Overview

This prospective, single-center, single-arm study will evaluate the feasibility and safety of 4DCT ventilation functional imaging-guided functional lung avoidance radiotherapy (FLAR) in patients with lung malignancies receiving IMRT radiotherapy.

All participants will undergo 4DCT simulation as part of routine radiotherapy preparation. A ventilation map will be generated from 4DCT data, and the top 80% ventilation region will be defined as the high-function lung. This structure will be imported into the treatment planning system to create an FLAR plan that prioritizes sparing of high-function lung while maintaining target coverage (PTV D95%) and meeting standard dose constraints for organs at risk. A conventional anatomic plan (without functional guidance) will also be created for paired, within-patient dosimetric comparison.

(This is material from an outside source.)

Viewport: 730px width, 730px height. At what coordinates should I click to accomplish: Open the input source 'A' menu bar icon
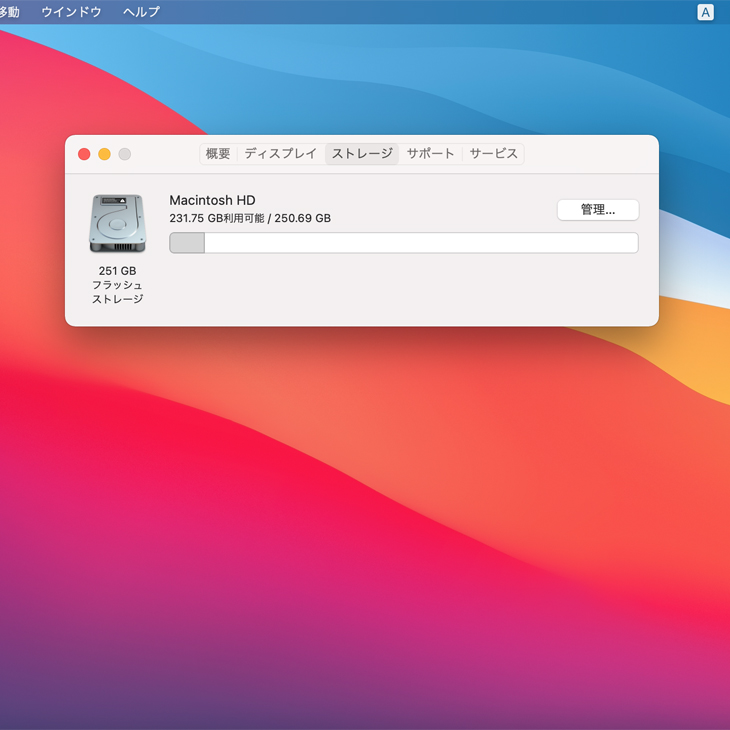click(705, 12)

The primary outcome is improvement in dosimetric sparing of the high-function lung (V10, V20, V30, and mean lung dose). Secondary outcomes include the incidence of grade ≥2 radiation pneumonitis (CTCAE v5.0), changes in pulmonary function (e.g., FEV1 and DLCO), and lung-related quality-of-life scores. Assessments will be performed mid-treatment (after 15 fractions), at the end of radiotherapy (after 30 fractions), and at 1, 3, 6, and 12 months after radiotherapy. The study plans to enroll 100 participants and follow each participant for 12 months.

Eligibility

Inclusion Criteria:

• Age 18 to 85 years (inclusive); any sex.
• Diagnosed lung malignancy requiring thoracic radiotherapy (e.g., non-small cell lung cancer, small cell lung cancer, or pulmonary metastases).
• Planned to receive thoracic radiotherapy using either conventionally fractionated IMRT/VMAT or stereotactic body radiotherapy (SBRT), and able to complete pre-treatment 4DCT simulation suitable for generating a ventilation map.
• Adequate baseline organ function and clinically judged able to tolerate radiotherapy; ECOG performance status 0-1.
• No absolute contraindication to pulmonary function testing; patients with moderate COPD or impaired lung function may be included if the treating team judges radiotherapy to be tolerable.
• Able to comply with treatment and follow-up assessments.
• Written informed consent provided.

Exclusion Criteria:

• Pregnant or breastfeeding women. Women of childbearing potential must have pregnancy excluded prior to radiotherapy per institutional practice.
• Age \<18 or \>85 years.
• Uncontrolled severe cardiopulmonary disease or other severe comorbidities that make radiotherapy excessively high risk (e.g., decompensated heart failure, unstable cardiopulmonary status, active severe pulmonary infection).
• Prior high-dose thoracic radiotherapy to the same region such that safe re-irradiation is not feasible.
• Concurrent other active/advanced malignancy requiring priority treatment that would confound study outcomes.
• Recent participation in another interventional clinical trial or concurrent investigational therapy judged likely to interfere with this study's endpoints.
• Severe psychiatric, cognitive, or other conditions that prevent cooperation with radiotherapy and/or scheduled follow-up.
• Inadequate 4DCT image quality or inability to generate/validate the 4DCT ventilation map required for functional-lung-guided planning.
• Any other condition deemed unsuitable by the investigators in the interest of participant safety.